----- Supplied data -----

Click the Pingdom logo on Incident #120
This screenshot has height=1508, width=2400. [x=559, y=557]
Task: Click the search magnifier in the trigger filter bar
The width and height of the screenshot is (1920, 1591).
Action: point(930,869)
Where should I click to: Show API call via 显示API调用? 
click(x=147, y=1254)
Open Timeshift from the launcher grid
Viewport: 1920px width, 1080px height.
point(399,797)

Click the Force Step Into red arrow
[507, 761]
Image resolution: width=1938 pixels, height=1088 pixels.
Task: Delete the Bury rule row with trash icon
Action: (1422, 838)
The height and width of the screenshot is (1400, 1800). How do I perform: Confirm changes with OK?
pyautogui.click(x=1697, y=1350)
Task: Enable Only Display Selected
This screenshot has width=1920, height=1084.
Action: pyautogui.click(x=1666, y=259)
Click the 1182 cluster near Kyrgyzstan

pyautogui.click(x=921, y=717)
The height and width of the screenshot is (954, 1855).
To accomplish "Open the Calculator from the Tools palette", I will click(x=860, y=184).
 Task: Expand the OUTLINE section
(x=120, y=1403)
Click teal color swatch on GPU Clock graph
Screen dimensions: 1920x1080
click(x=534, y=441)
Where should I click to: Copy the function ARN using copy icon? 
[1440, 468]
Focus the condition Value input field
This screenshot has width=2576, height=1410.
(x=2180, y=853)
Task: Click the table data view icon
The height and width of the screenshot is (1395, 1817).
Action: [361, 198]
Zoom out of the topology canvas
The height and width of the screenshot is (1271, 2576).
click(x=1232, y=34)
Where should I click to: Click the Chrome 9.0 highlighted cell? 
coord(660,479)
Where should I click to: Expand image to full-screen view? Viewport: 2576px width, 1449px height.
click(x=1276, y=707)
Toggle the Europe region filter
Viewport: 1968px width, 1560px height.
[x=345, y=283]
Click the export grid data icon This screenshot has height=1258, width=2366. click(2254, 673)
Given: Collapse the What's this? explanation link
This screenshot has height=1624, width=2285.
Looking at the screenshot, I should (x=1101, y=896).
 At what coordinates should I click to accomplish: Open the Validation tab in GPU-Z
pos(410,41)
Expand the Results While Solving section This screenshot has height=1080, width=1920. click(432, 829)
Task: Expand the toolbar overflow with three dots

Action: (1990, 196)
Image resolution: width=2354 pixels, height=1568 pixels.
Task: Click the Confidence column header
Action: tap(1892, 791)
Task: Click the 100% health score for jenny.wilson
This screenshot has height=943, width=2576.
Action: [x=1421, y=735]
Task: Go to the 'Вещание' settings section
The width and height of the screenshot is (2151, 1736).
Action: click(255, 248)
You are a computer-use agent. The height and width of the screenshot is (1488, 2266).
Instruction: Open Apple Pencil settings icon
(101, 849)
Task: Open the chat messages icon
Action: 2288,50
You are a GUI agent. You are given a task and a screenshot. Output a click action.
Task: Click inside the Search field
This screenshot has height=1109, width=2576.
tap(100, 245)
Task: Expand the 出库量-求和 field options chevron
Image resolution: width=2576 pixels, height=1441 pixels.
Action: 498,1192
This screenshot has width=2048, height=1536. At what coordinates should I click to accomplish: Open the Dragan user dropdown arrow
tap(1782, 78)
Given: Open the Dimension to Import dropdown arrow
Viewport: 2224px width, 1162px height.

-----

◆ **Requirement**: Take each line of the material above that holds the string "filter" and copy it.

◆ **Response to the exercise**:
Task: Click the search magnifier in the trigger filter bar
Toggle the Europe region filter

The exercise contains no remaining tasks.